Avian influenza virus (AIV) is a type A virus of the family Orthomyxovirida. Although wild aquatic birds such as water fowls and sea gulls are their natural reservoir [1], land-based birds including chickens may also be infected, which cause significant economic losses to the poultry industry, and raise a great public health threat due to potential host jump from animals to humans [2].

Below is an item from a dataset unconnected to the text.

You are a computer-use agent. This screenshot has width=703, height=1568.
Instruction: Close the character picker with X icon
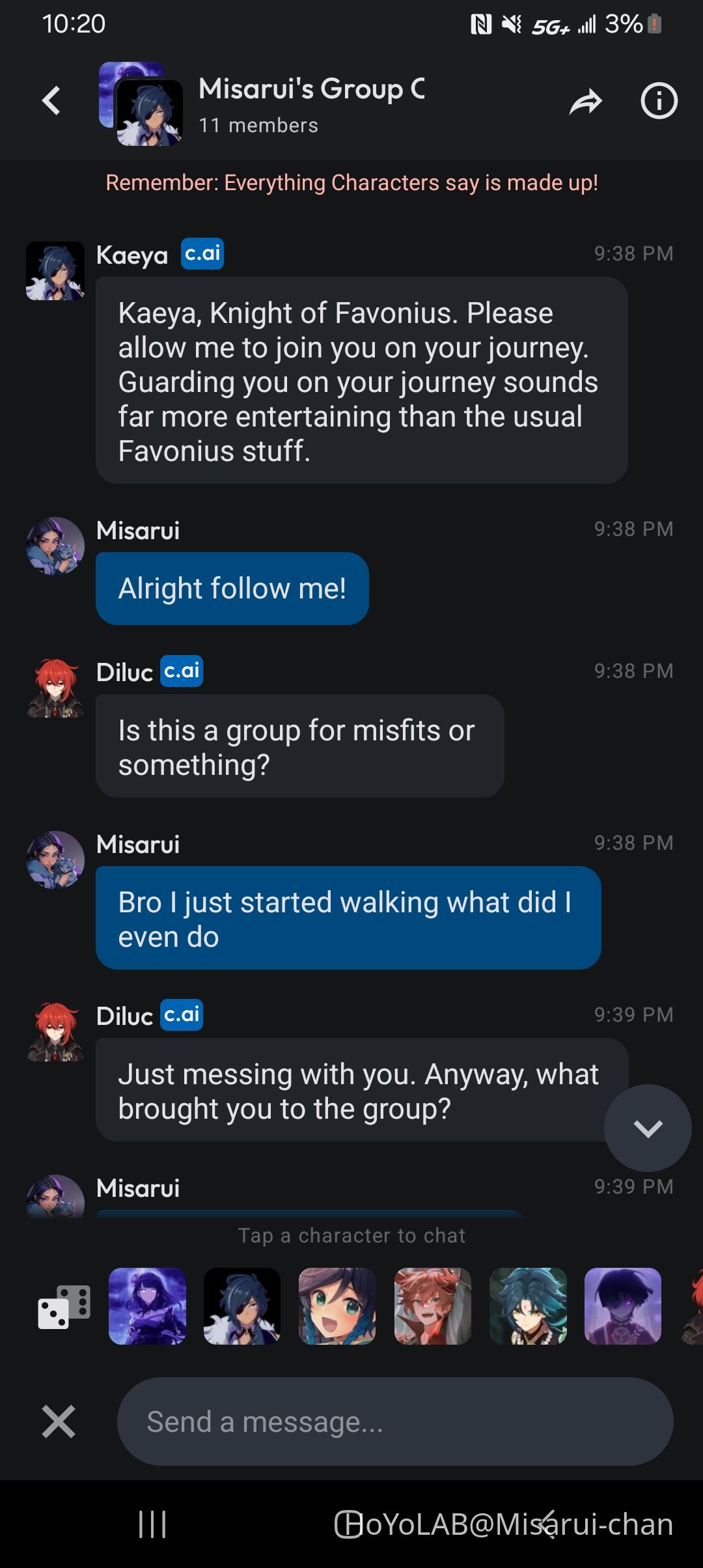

miRNAs are non-coding, single-stranded RNAs of 19~23 nucleotides which represent a novel class of gene regulators and play important roles in a variety of biological processes in both plants and animals [3–5]. miRNAs modulate gene expression largely at the post-transcriptional level by different mechanisms including direct cleavage of targeted mRNAs [4], inhibition of translation [6] or even up-regulation of translation [7]. miRNAs are involved in different biological activities such as development, differentiation, growth and metabolism [8–11]. Recently, in mammals, miRNAs have been reported to participate in the regulation of immunity, including development and differentiation of lymphocytes, monocytes and neutrophils, and modulation of inflammation [11]. MiR-150 expresses in mature B and T cells derived from mouse hematopoietic stem cells, and is able to block early B cell development when expressed prematurely [12]. MiR-181a is an intrinsic modulator of T cell sensitivity and selection in mice [13]. After exposure of THP-1 (human acute monocytic leukemia cell line) cells to lipopolysaccharides (LPS), miR-146 was identified as an inhibitor of signalling proteins of the innate immune responses by NF-kappaB [14]. miRNAs have also been found to be critical effectors in the regulation of viral pathogenesis. Two human encoded miRNAs (miR-136 and miR-507), have been shown to have potential binding sites for the genes that code for the polymerase basic 2 (PB2) and hemmagglutinin (HA) proteins and are reported to be involved in the pathogenesis of H5N1 AIV [15]. All of these evidences suggest that certain miRNAs might be important in the modulation of AIV infections in chickens.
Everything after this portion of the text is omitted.